- **Description of the task**:
Going through the data below, copy out each line where the word "rivela" shows up.

- **Raw data**:
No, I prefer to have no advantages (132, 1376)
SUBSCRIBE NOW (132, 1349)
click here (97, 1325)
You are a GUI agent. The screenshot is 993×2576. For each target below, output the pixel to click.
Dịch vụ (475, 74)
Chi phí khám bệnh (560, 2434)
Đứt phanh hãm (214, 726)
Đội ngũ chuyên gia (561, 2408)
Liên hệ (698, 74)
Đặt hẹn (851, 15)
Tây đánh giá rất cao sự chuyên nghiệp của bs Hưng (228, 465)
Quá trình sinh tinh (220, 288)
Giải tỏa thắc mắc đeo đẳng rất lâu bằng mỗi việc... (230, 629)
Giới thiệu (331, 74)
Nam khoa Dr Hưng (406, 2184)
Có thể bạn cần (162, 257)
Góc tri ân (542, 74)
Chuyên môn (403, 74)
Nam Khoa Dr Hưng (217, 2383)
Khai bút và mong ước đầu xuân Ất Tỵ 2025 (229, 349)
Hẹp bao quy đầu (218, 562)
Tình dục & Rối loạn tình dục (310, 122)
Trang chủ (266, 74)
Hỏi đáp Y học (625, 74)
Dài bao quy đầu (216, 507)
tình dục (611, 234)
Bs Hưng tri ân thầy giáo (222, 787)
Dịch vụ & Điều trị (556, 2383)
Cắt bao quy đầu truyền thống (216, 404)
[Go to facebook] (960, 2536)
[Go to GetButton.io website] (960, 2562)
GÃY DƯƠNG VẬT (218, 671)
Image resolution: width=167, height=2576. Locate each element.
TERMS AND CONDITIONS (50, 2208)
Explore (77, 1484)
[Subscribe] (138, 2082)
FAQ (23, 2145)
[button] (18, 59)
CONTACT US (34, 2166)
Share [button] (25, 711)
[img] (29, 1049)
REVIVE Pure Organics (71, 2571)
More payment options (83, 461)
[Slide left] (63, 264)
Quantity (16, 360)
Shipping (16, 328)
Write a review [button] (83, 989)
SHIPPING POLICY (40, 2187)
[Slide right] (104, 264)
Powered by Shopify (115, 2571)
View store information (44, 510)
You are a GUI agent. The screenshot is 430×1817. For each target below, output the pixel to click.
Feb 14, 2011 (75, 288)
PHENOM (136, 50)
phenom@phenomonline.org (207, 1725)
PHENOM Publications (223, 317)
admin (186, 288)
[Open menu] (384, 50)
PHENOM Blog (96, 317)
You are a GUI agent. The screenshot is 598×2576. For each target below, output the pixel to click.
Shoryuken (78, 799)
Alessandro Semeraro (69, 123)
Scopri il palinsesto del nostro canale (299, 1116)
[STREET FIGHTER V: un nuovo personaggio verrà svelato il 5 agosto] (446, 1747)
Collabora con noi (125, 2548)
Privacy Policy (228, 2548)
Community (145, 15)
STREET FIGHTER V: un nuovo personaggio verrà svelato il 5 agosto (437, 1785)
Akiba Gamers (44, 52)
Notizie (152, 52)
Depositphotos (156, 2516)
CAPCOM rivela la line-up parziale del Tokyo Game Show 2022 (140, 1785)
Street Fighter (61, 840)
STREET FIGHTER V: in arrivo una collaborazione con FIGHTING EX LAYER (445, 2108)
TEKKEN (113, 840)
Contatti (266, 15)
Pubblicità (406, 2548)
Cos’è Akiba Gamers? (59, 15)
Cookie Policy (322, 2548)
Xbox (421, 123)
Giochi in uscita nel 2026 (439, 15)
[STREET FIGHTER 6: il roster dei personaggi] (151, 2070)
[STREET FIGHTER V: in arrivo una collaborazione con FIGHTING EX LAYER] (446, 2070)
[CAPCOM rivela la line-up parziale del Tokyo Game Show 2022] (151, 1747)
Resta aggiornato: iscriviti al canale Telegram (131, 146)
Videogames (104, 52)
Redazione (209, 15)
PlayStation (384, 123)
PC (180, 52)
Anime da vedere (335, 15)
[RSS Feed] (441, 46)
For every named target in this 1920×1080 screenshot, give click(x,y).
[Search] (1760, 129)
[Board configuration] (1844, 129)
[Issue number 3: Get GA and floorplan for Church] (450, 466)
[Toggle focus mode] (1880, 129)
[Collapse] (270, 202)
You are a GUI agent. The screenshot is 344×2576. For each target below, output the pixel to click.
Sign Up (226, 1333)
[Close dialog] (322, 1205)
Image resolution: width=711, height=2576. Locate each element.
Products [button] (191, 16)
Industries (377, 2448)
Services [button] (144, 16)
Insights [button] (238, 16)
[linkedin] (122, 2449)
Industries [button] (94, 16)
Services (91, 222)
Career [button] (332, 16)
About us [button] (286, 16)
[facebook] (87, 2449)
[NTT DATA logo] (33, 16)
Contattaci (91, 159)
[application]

- **Output**:
CAPCOM rivela la line-up parziale del Tokyo Game Show 2022 (140, 1785)
[CAPCOM rivela la line-up parziale del Tokyo Game Show 2022] (151, 1747)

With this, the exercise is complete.